--- START OF EXTRACTED MATERIAL ---
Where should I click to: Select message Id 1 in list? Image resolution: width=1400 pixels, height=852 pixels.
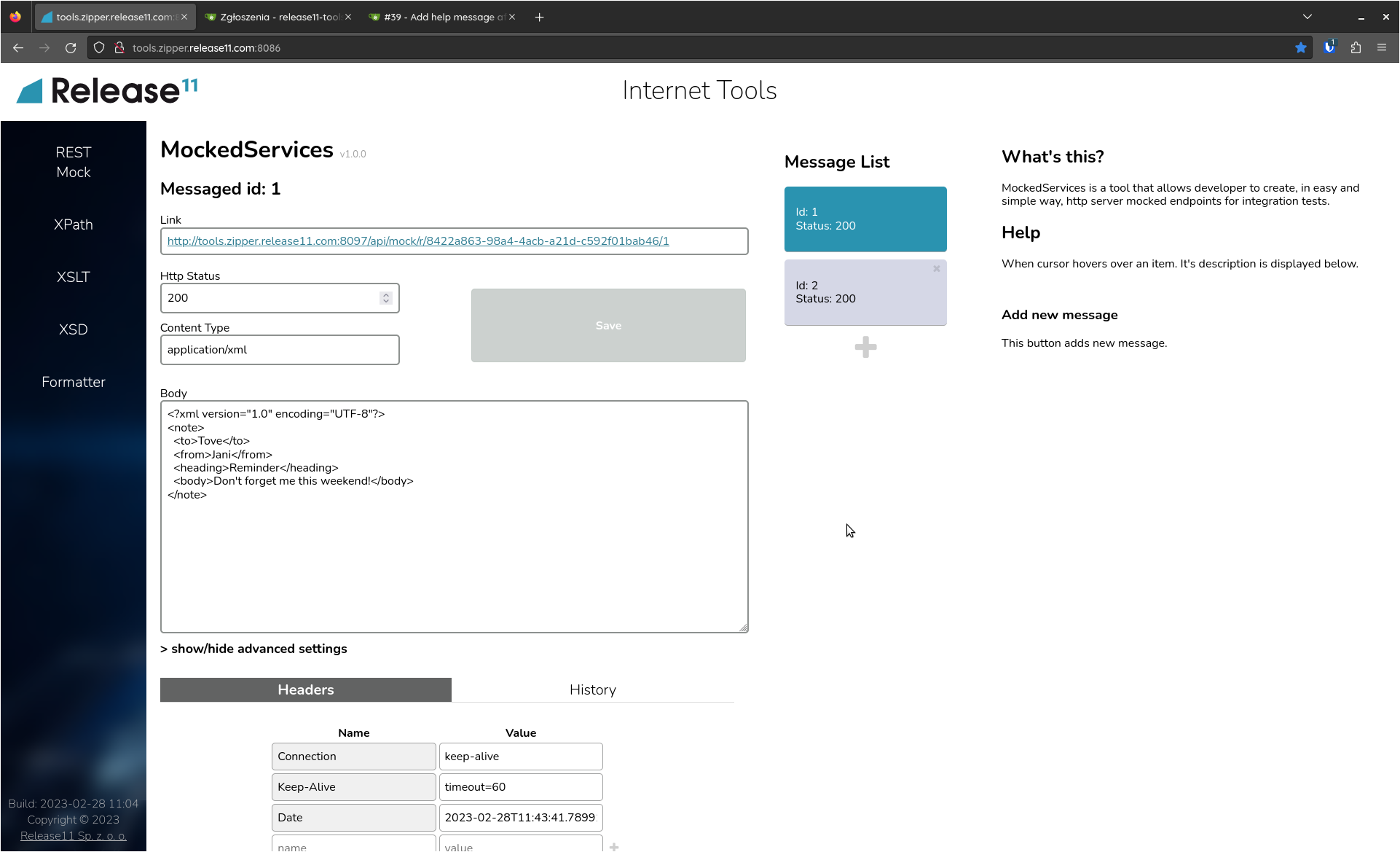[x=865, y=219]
--- END OF EXTRACTED MATERIAL ---
--- START OF EXTRACTED MATERIAL ---
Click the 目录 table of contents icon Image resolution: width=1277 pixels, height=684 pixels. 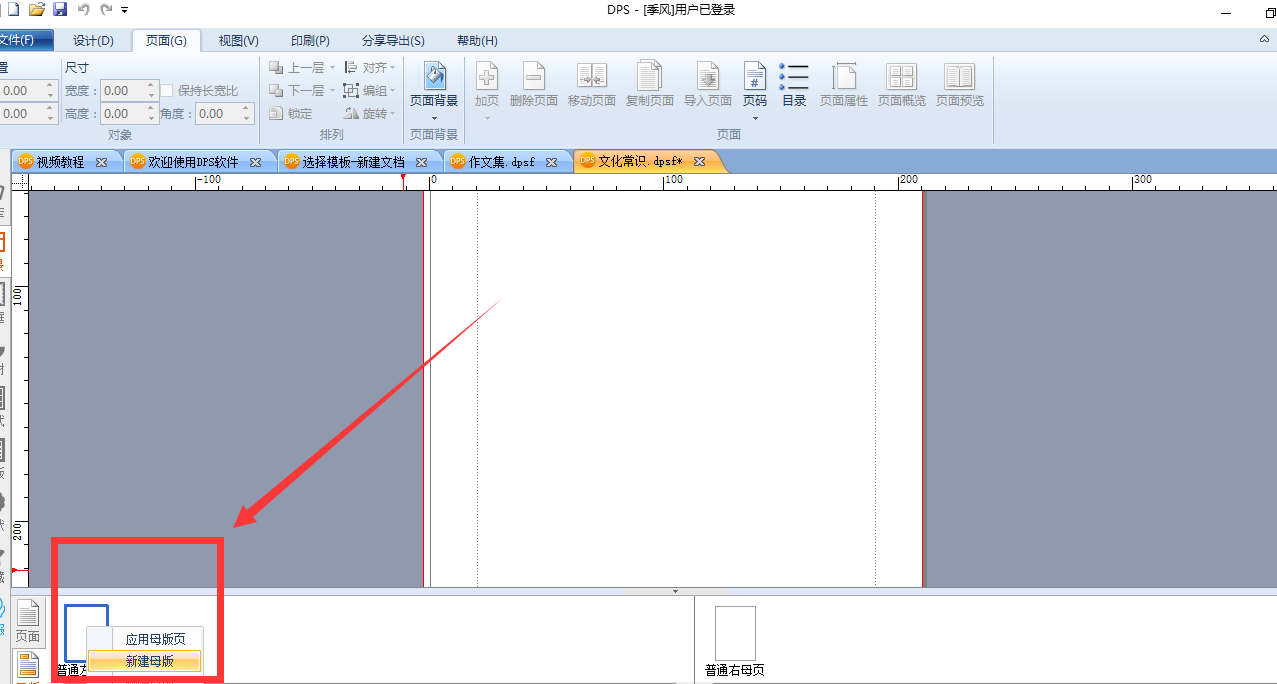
--- END OF EXTRACTED MATERIAL ---
--- START OF EXTRACTED MATERIAL ---
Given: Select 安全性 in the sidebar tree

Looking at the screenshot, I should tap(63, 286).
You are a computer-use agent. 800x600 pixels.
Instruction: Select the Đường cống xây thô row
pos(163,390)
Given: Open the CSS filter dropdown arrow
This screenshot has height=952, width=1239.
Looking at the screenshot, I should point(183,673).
--- END OF EXTRACTED MATERIAL ---
-- SHORT PROBLEM --
Rewrite the data from the line containing "You are a computer-use agent. 800x600 pixels." through the line containing "Looking at the screenshot, I should point(183,673).", inclusive, swapping "dropdown" for "drop-down" and leaving everything else as it is.

-- RESULT FOR THIS TASK --
You are a computer-use agent. 800x600 pixels.
Instruction: Select the Đường cống xây thô row
pos(163,390)
Given: Open the CSS filter drop-down arrow
This screenshot has height=952, width=1239.
Looking at the screenshot, I should point(183,673).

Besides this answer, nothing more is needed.